Exercise objective: Although the data holds pictures, return only the lines from the one containing "Instruction: Join the US West 4 server" to the end, exactly, and without them.

__________

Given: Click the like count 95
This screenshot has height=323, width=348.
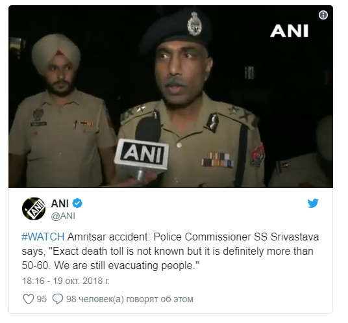Looking at the screenshot, I should click(x=42, y=299).
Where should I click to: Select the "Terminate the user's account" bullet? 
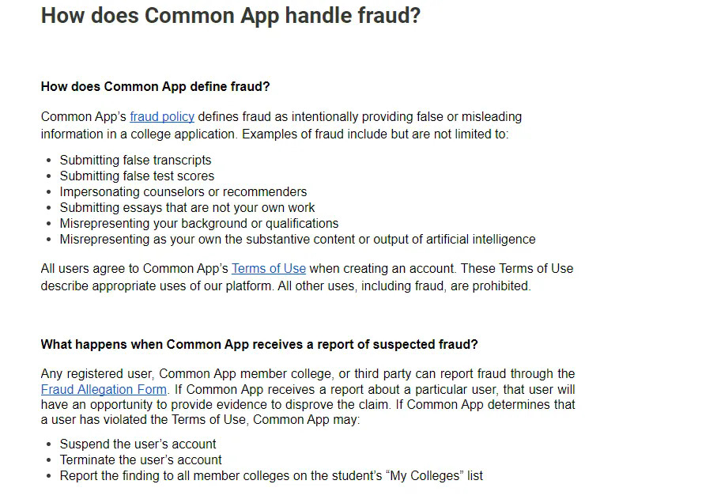141,460
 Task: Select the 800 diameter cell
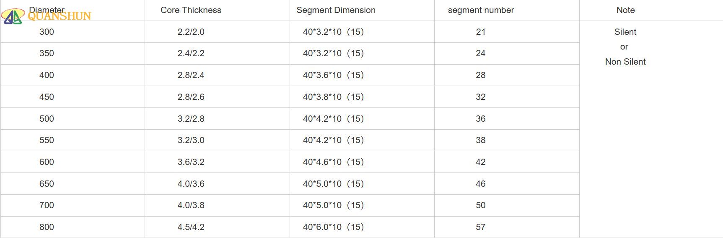click(x=47, y=227)
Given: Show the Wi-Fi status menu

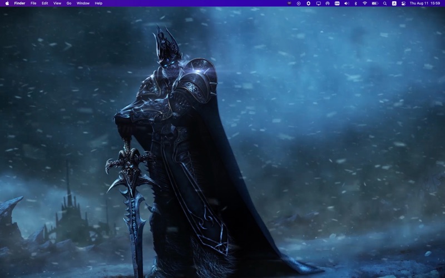Looking at the screenshot, I should (x=365, y=3).
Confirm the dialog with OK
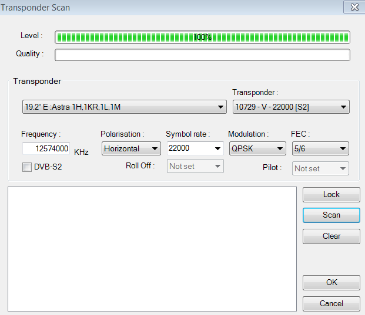Viewport: 365px width, 315px height. click(x=331, y=282)
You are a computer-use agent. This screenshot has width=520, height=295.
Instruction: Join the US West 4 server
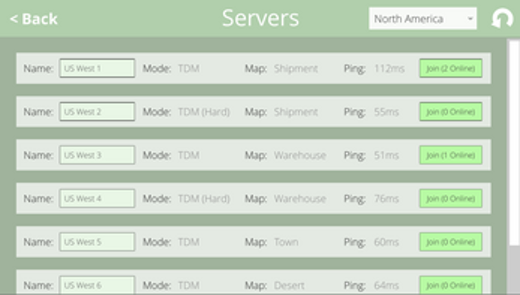click(x=451, y=198)
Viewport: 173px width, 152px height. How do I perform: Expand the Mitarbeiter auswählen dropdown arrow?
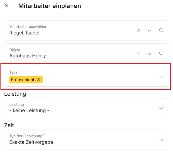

__________

Written solution:
Instruction: Join the US West 4 server
click(x=451, y=198)
Viewport: 173px width, 152px height. How do I perform: Expand the Mitarbeiter auswählen dropdown arrow?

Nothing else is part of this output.